_Exercise requirements_
Copy the listing below from the line with "Click 'БЕЗДЕПОЗИТНЫЙ БОНУС...'" to the line with "coord(11,10)", requests included, and adjust every coordinate in the answers by -34. Reproduce only those lines.

_Provided records_

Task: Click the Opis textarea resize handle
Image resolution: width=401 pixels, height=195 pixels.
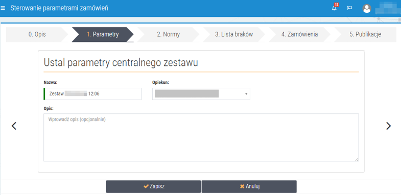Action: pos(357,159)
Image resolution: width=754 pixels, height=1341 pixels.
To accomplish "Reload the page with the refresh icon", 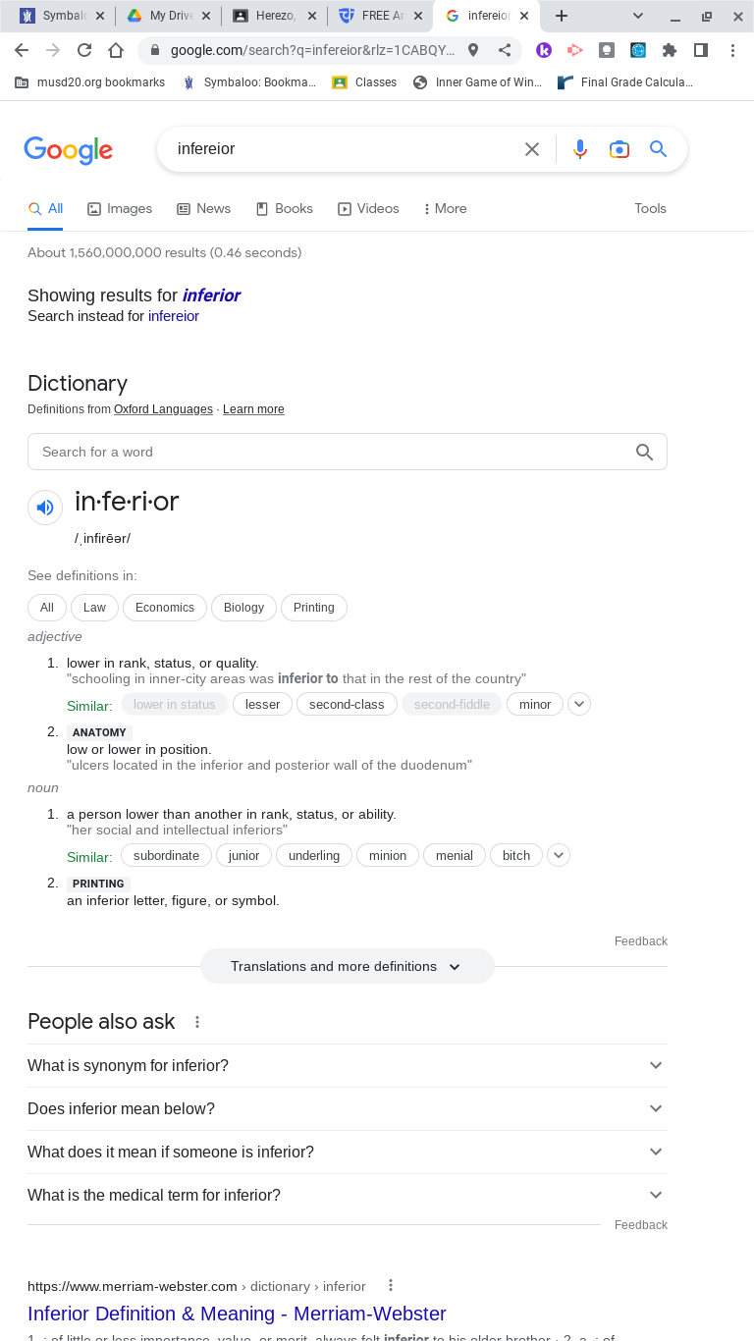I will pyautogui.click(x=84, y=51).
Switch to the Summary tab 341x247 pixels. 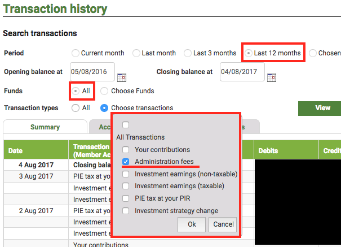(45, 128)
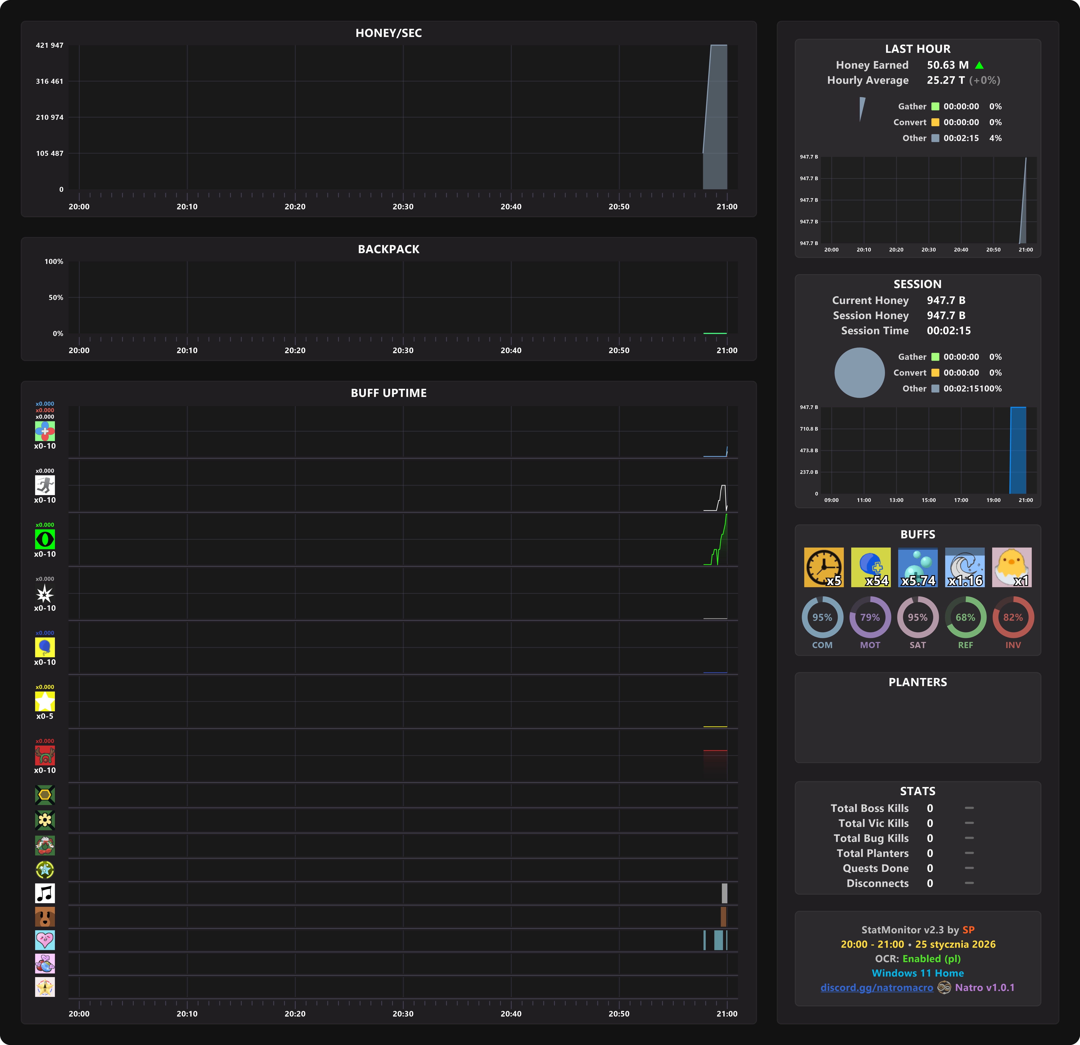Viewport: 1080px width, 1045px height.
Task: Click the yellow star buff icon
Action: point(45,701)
---
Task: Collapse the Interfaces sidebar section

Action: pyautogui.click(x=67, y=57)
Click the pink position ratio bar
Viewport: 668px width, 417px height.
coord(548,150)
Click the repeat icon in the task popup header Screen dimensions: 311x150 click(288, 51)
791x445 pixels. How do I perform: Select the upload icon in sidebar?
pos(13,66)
--
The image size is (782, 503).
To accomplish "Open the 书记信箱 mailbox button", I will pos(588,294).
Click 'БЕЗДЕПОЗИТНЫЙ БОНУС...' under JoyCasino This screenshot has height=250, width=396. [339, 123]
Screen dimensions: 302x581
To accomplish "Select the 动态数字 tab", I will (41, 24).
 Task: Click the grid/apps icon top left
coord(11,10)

_Response_
Click 'БЕЗДЕПОЗИТНЫЙ БОНУС...' under JoyCasino This screenshot has height=250, width=396. [305, 89]
Screen dimensions: 302x581
To accomplish "Select the 动态数字 tab", I will (7, -10).
 Task: Click the grid/apps icon top left
coord(-23,-24)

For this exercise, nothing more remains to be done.